Pengawasan mutu merupakan bagian yang esensial dari CPOB untuk memberikan
kepastian bahwa tiap produk obat yang dibuat senantiasa memenuhi persyaratan mutu yang
sesuai dengan tujuan penggunaanya. Bagian pengawasan mutu (QC) secara keseluruhan
memiliki tanggung jawab antara lain adalah

 Membuat, memvalidasi dan menerapkan semua prosedur pengawasan mutu


 Mengawasi pengendalian sampel pembanding dan/atau sampel pertinggal dari bahan dan
produk
 Memastikan pelabelan yang benar pada wadah bahan dan produk
 Memastikan pelaksanaan pemantauan stabilitas produk
 Ikut serta pada investigasi dari keluhan yang terkait dengan mutu produk.

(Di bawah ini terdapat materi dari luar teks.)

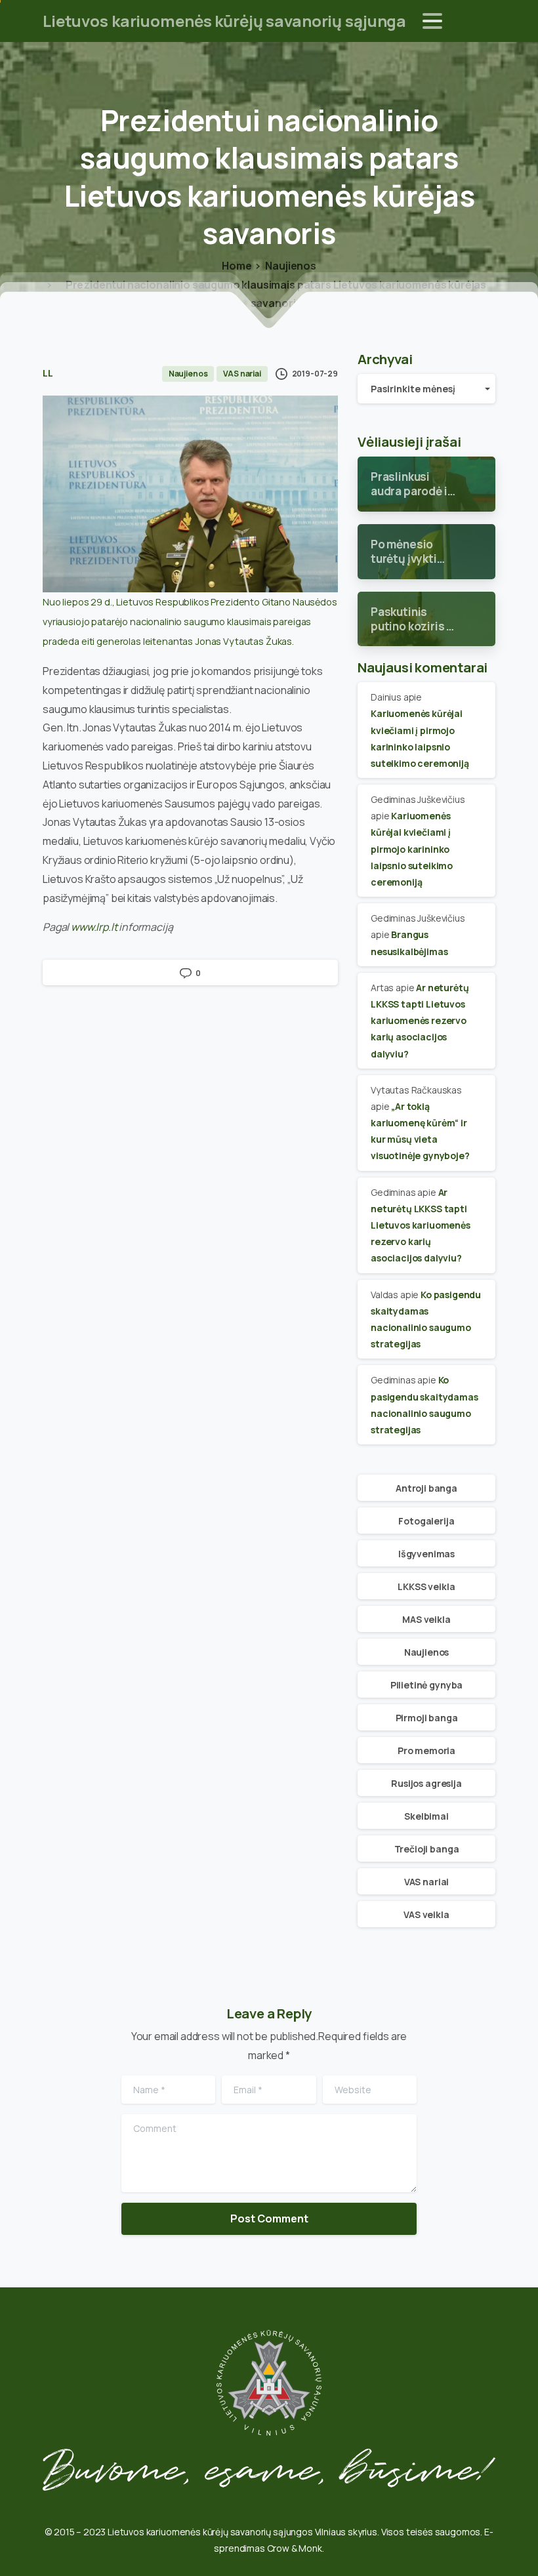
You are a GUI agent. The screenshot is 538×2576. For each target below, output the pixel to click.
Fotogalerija (426, 1521)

Personel, bangunan dan fasilitas serta peralatan laboratorium hendaklah sesuai dengan jenis
tugas yang ditentukan dan skala kegiatan pembuatan obat. Kegiatan bagian Pengawasan Mutu
yang dipersyaratkan dalam CPOB adalah sebagai berikut:
a. Penanganan baku pembanding
b. Penyusunan spesifikasi dan prosedur pengujian
c. Penanganan contoh pertinggal
d. Validasi
e. Pengawasan terhadap bahan awal, produk antara, produk ruahan, dan obat jadi meliputi
spesifikasi, pengambilan contoh, pengujian untuk bahan-bahan tersebut, serta in process
control
f. Pengujian ulang bahan yang diluluskan
g. Pengujian stabilitas
h. Penanganan terhadap keluhan produk dan produk kembalian.
Bagian Pengawasan Mutu memiliki wewenang khusus untuk memberikan keputusan akhir
meluluskan atau menolak atas mutu bahan baku, produk obat ataupun hal lain yang
mempengaruhi mutu obat. Dokumentasi dan prosedur pelulusan yang diterapkan bagian
Pengawasan Mutu hendaklah menjamin bahwa pengujian yang diperlukan telah dilakukan
sebelum bahan digunakan dalam produksi dan produk disetujui sebelum didistribusikan. (Badan
POM RI, 2012).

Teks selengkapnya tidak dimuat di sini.